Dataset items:
____

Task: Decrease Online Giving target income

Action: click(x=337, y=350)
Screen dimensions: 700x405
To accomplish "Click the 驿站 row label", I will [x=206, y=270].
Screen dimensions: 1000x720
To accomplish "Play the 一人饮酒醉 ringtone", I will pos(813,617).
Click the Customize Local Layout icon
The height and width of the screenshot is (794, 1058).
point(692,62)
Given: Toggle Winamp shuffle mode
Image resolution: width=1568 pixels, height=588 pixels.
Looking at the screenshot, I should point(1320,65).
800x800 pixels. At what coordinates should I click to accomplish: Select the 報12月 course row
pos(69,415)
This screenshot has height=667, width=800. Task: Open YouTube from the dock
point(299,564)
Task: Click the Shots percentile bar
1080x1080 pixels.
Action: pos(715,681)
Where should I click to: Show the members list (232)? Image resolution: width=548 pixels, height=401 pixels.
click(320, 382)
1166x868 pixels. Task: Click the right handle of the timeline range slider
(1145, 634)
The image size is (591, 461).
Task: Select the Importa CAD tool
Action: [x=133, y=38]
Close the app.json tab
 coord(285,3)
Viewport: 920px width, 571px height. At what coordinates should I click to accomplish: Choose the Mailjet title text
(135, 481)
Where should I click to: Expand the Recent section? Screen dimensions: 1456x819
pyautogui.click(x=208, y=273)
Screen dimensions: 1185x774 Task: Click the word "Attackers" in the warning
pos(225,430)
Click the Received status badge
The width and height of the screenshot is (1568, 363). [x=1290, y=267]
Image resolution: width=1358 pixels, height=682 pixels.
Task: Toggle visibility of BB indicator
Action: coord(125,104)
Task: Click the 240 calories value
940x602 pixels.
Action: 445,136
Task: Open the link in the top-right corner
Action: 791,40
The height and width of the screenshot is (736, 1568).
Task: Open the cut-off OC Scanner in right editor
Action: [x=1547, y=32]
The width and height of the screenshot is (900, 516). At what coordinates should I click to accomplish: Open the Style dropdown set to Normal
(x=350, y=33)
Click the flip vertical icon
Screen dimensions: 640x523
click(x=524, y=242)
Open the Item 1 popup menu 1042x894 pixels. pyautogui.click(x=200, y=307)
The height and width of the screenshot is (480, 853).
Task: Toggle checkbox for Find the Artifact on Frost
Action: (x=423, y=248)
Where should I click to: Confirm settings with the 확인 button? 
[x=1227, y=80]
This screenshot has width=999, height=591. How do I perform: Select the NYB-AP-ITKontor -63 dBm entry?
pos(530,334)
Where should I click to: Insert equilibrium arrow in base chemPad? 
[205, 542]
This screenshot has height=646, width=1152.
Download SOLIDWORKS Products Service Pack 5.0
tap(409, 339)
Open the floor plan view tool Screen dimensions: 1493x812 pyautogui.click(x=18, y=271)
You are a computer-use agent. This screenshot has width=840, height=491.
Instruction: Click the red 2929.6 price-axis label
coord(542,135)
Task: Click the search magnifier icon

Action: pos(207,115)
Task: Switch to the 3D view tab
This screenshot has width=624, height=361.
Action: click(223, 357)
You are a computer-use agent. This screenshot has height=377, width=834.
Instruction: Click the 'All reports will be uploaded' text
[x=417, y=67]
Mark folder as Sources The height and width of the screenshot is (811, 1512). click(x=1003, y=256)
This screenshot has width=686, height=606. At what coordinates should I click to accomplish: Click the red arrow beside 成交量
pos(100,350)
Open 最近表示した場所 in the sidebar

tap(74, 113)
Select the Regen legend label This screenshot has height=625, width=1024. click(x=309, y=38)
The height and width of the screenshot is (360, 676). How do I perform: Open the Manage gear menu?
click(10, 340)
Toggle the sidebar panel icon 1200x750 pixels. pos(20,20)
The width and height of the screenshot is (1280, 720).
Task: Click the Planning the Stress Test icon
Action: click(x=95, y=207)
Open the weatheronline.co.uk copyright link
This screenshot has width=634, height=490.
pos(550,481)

____

§ Prompt:
State the number of lines in the records that contain the string "computer", and nothing more.

§ Task solution:
2